THE SHEPHERD OF JERUSALEM AND THE BLACK LAMB IN HIS BOSOM
“On the morning of Wednesday, November 13th, 1878, some time ere it was yet day. I stood under the walls of Jerusalem. The spot was near the ‘Damascus Gate’, which graces the Holy City on ‘the sides of the north’. My tent had been left thus early, in order that I might get my first full view of the once ‘Joy of the whole earth’, from the top of the Mount of Olives under the soft oblique rays of the sun when first breaking over the goodly hills of Gilead and Moab, and causing dome, minaret, tower, and ruins, to cast those long, deep, shadows which are well known to lend a charm to that sacred scene beyond all human expression. A pause occurred in my walk just to allow of a glance at the fine outlines of the stately gate, lighted up by the silver-white moon, which, in the clear air of that Eastern land, shines with strange lustre. Lo, the first sign of life linked by me with the ‘City of the Great King’, on that eventful day, passes before my eye. With slow step there comes out by the Damascus Gate a man, one of lowly rank, clad in a loose, striped garb, of coarsest stuff,—in part, most likely, of goat’s hair—his legs bare, on his head a turban, and in his hand a staff. Now and again he speaks a short word in the Arab tongue, and close upon his heels I see a little flock. In perfect silence those sheep tread the track their shepherd takes, which turns off from the broad, dusty, Damascus road and leads away to the right, up a steep bank of ruins toward the slopes of Olivet, beyond the historic brook Kedron.
“The sight was even now full of meaning to a mind taught of God. But the scene was not yet all before me.

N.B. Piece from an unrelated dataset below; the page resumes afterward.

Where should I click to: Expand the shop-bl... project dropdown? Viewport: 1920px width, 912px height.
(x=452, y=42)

“The shepherd and his flock went on. I took the same road, and soon drew near the group as it crept along in search of pasture. A feeble bleat fell upon my ear. It came from some creature close at hand. So weak was the cry that it did not strike me that it came from the flock. But it had so come. For there, lying in the bosom of that Jerusalem shepherd, hidden all but its little head, and wrapped in the folds of his abayeh (the outer garb) was a lamb— a black lamb—very young and tender! This added touch made the scene too much for my heart. With tears in my eyes I went up to the man and gently took the soft, black face in my hand, as it cheerily peered out into the morning light. The simple Arab kindly smiled at my interest in his tiny, helpless charge. The lamb, too weak to walk, too young to follow in the footsteps of the flock, had been readily lifted up by the Eastern pastor, and with care put in that place of safety, rest, and comfort.

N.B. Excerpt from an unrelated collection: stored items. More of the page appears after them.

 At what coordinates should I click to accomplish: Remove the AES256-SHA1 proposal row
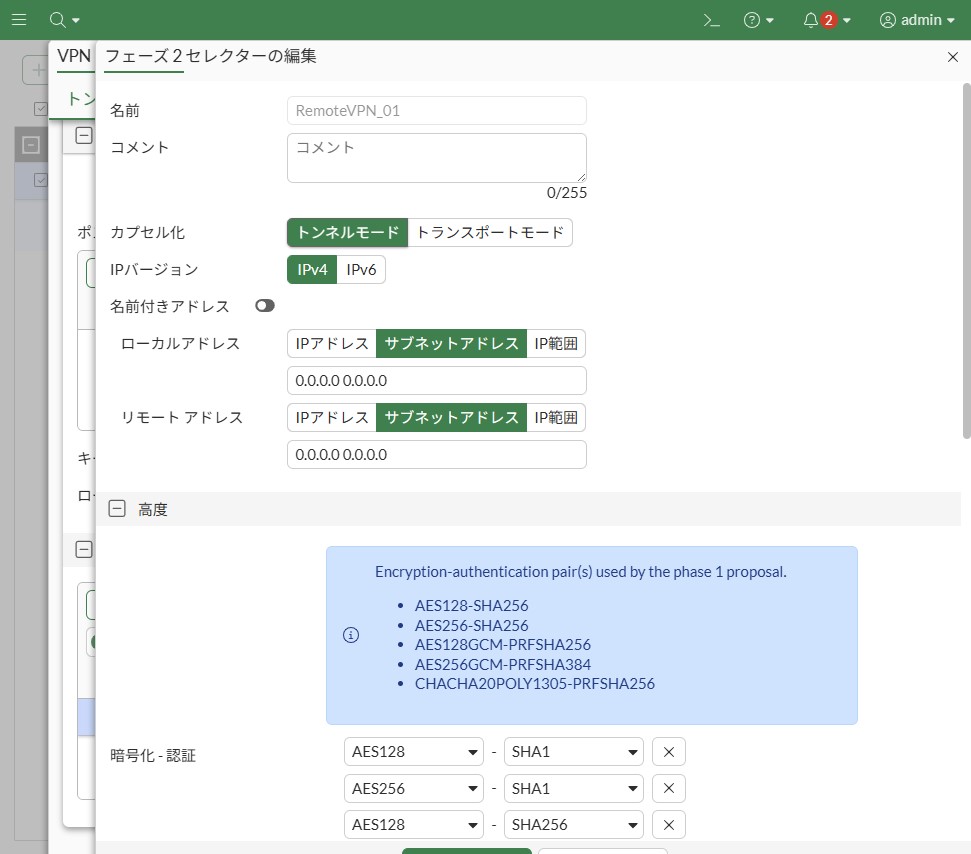pos(668,789)
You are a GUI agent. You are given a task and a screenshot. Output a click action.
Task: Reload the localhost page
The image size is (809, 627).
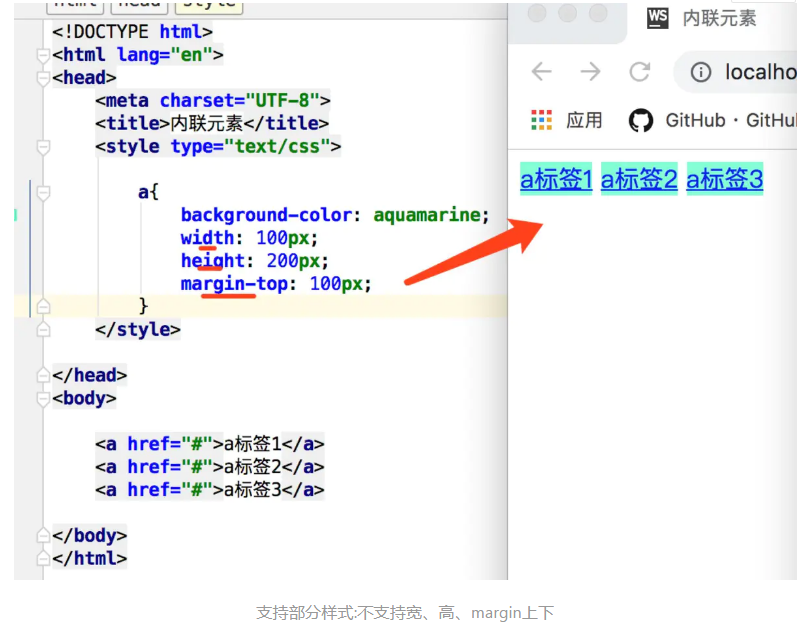pyautogui.click(x=640, y=71)
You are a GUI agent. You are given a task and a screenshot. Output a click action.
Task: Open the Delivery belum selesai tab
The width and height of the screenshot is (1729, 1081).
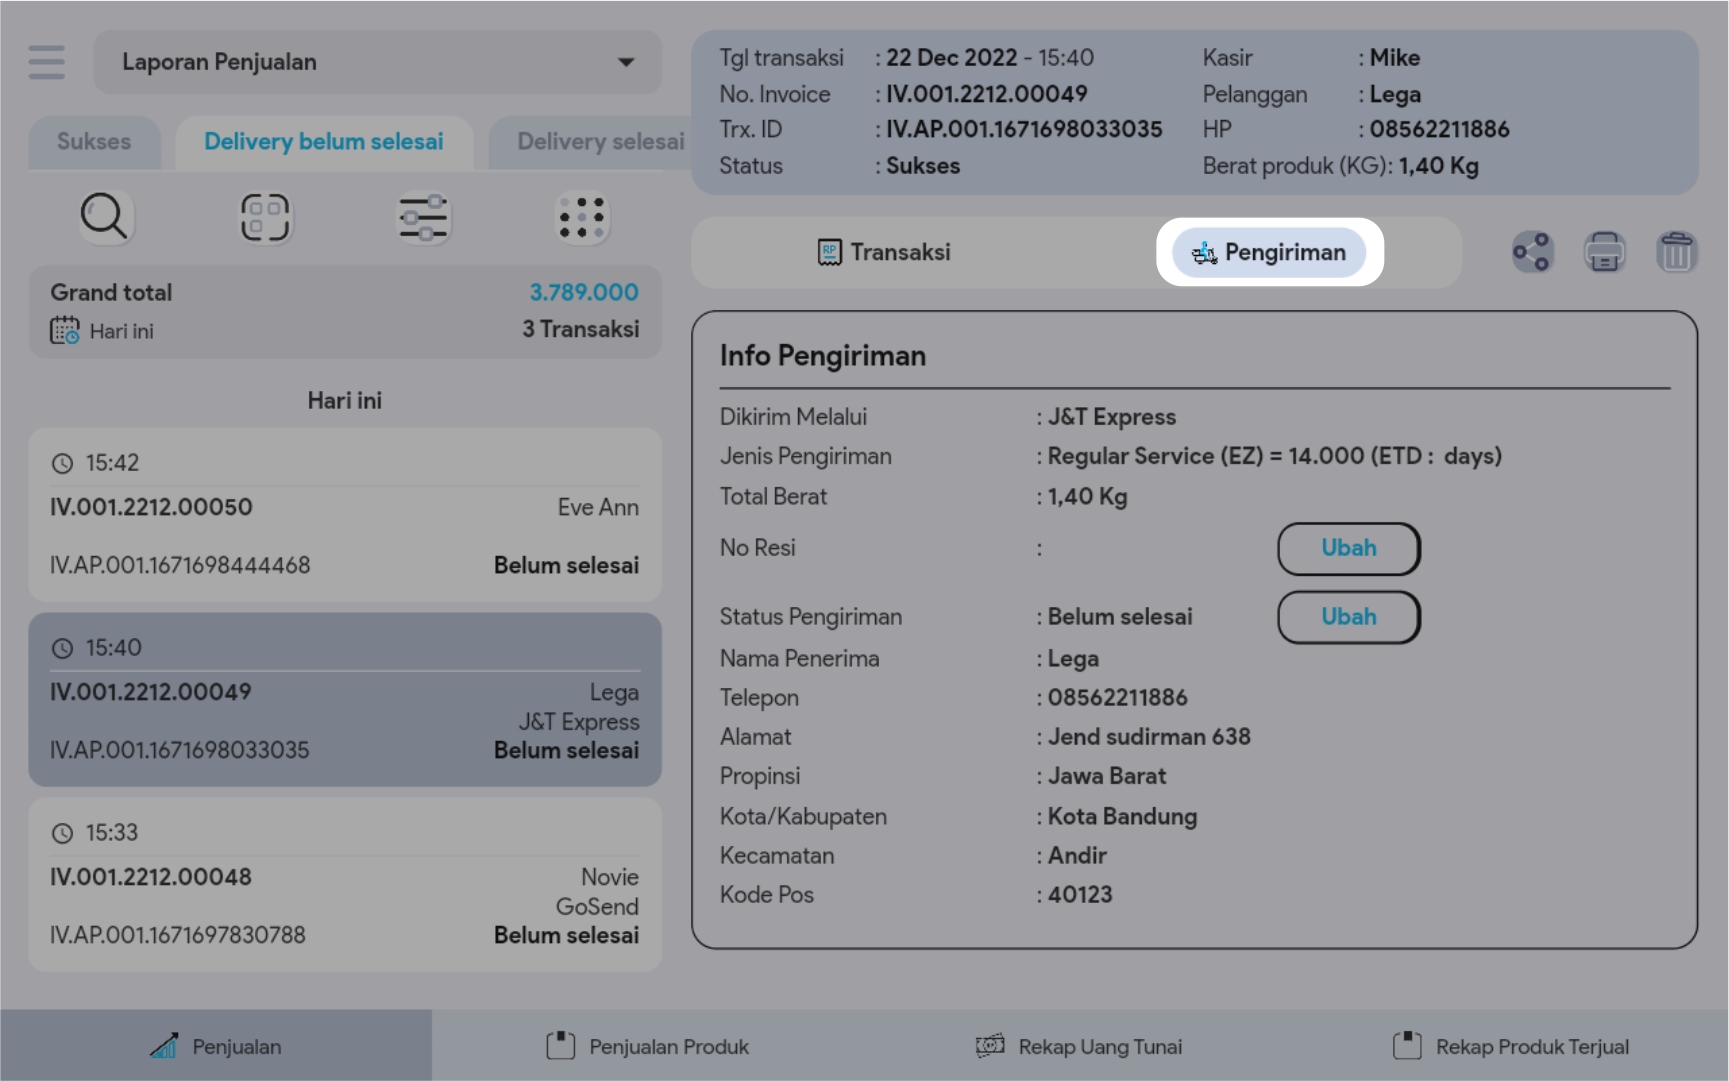pos(323,142)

“The scene soon faded from my view, but not, indeed, from my mind. It was too like a strange, lovely, heavenly dream. Deep,
most deep, was the impress made upon my spirit. What had I seen, as in a vision, and yet with my eyes open? All was real, true, tangible! It was of God. By His will it was, I felt, that my first visit to the site of Christ’s redemption victory, to the holy spot where ‘that Great Shepherd of the sheep, through the blood of the everlasting covenant’, sent forth His prisoners ‘out of the pit’, should be marked by an incident whose details were a lively and forcible acting out of ‘the old, old story’. There, in the land, and in the unchanged customs of the land, Jehovah’s care of ‘the flock of slaughter’ was pictured forth to the eye, and to the heart, as vocally as in the inspired parables of the Book. It was as though the 10th chapter of John’s Gospel, the 40th of Isaiah’s Prophecy, the 34th of Ezekiel, and the 78th Psalm lay open before me.”